RAW DATA
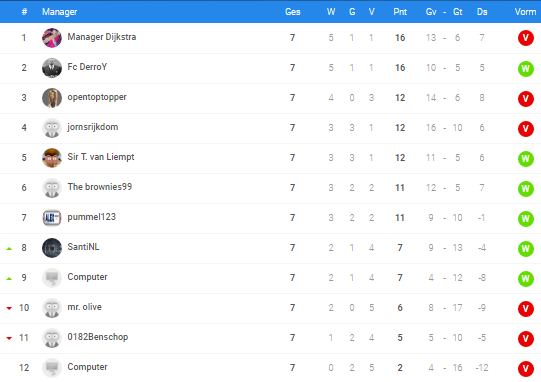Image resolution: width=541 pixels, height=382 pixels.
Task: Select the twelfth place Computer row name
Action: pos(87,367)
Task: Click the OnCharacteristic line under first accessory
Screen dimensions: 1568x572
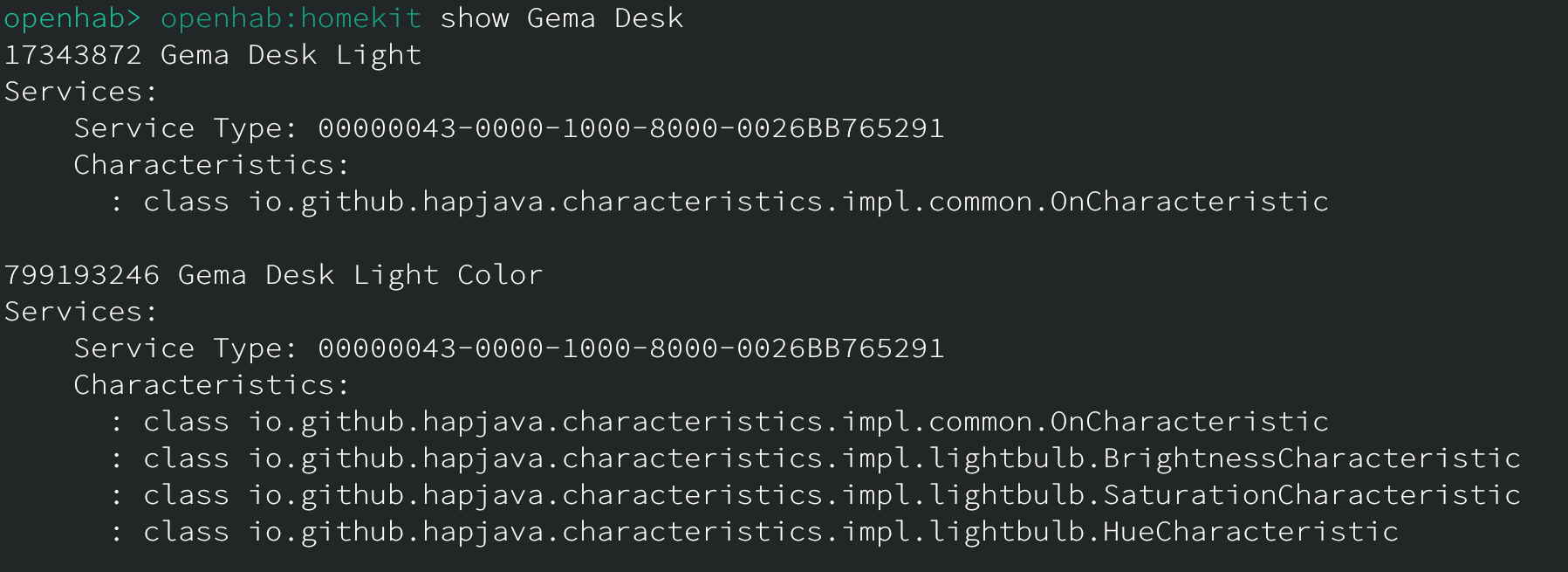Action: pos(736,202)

---

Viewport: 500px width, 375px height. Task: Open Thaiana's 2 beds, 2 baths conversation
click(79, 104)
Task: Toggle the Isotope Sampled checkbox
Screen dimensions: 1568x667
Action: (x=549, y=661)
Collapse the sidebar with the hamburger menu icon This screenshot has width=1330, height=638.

GOAL OF THE EXERCISE
Please transcribe only the lines in the records above running from the line that has "Task: Toggle the Isotope Sampled checkbox" through the line that has "Collapse the sidebar", both included, exactly as they appear.

SOLUTION FOR THIS PROBLEM
Task: Toggle the Isotope Sampled checkbox
Screen dimensions: 1568x667
Action: (x=549, y=661)
Collapse the sidebar with the hamburger menu icon This screenshot has width=1330, height=638.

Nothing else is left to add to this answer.